それらは本ページの解説に従うことで十分に対応できる。

今回はガイダンスとして、簡単な単振動のシミュレーションを体験してもらおう。

単振動のシミュレーション

本講義では、運動方程式などの微分方程式を Excel のマクロで数値的に解くシミュレーションを行う。
Excel のマクロとは、Visual Basic for Applications (VBA) で書かれたプログラムのことである。

上のリンクは、単振動 (摩擦なしの床上で質量 m のおもりがばね定数 k ばねと接続されたときの運動) をシミュレーションするための Excel マクロである。
おもりと異なる側のばねの端は壁に固定されているものとする。
SpringDynamics.xlsm をダウンロードした後、ダブルクリックして開こう。

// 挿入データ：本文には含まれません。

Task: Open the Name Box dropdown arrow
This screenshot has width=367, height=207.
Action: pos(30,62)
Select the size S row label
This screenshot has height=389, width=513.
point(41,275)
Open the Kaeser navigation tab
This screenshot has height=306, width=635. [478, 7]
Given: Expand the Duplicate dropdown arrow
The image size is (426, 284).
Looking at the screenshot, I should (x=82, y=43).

下図のように「保護ビュー」が開いたら「編集を有効にする」をクリックしよう。



すると、下図のように「セキュリティーの警告」が開くことが多い。その場合、「コンテンツの有効化」をクリックする。
このように、マクロを含む Excel ファイルを開こうとすると警告が出るが、そこでそのマクロを有効にしないと本講義のプログラムは機能しないので注意。



最終的に、警告のない下記のようなExcelシートが開かれる。



ただし、下図のように「セキュリティリスク このファイルのソースが信頼できないため、Microsot によりマクロの実行がブロックされました」という
赤い警告が出た場合は、ボタンをクリックするだけではファイルを正しく開けない。



このように赤い警告が出た場合は、下図のようにファイルのプロパティをまず開く。



そして、最下部の「セリュリティ」の項目で「許可する」にチェックを入れれば良い。



うまく開ければ下図のような状態となる。



ここで「データ作成」ボタンをクリックすると、ばねにつながれたおもりの運動方程式がシミュレーションにより数値的に解かれる。
その結果、以下のような数字が現れる。いずれ解説するが、「データx」はおもりの位置 (ばねののび)、「データy」はおもりの速度である。

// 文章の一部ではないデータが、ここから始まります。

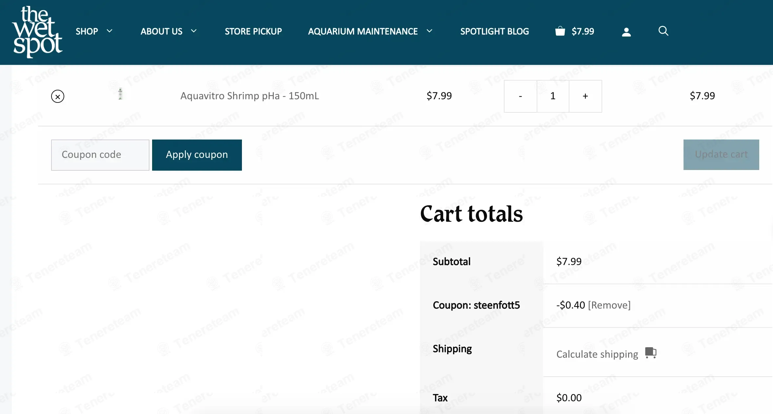Viewport: 773px width, 414px height.
Task: Open the user account icon
Action: point(626,32)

ここで、「データx」をグラフに表示してみよう。以下のようにA列とB列を同時選択する。
マウスで「A」という文字から「B」という文字までをマウスでドラッグすれば良いだろう。
あるいは、マウスで1回「A」という文字をクリックしてから、キーボードのCtrlキーを押しながら「B」という文字をクリック、でも良い。



その後、下記のように「挿入」タブ→散布図の直線を選択すれば、グラフがあらわれる。
これはおもりの位置 (ばねののび) の時間変化を表すが、これが単振動であることは皆さんご存知のはず。



一応、ここでこのシミュレーションを実現している VBA のプログラムを見てみよう。
大学の PC ではプログラムを簡単にみるための設定がなされているが、
それを自宅で行うためには、「開発」タブと呼ばれるものを表示する設定をあらかじめ行っておかねばならない。

まず、左端の「ファイル」タブから下図のように「オプション」を選択する。



現れたウインドウで、下図のように「リボンのユーザー設定」→「開発」にチェック、を行う。
なお、リボンとは Office ソフト上部のボタンが集められた領域のことを言う。

なお、macOS でこの画面にたどり着くには、メニューから「Excel」→「環境設定」→「リボンとツールバー」とたどること。



そうすると、下図のように「開発」タブが現れるので、左端の「Visual Basic」ボタンをクリックしてみよう。



そうすると、下図のように運動方程式を解くためのプログラムが現れる。



上図のプログラムを理解する必要はないが、下記の行が「ばね定数 k を定義して値を 1 に設定していること」や
「質量 m を定義して値を 1 に設定していること」は想像できるであろう。
Const k As Double = 1   ' ばね定数
Const m As Double = 1   ' 質量
以上を確認したら、Visual Basic や Excel のウインドウを全て閉じて構わない。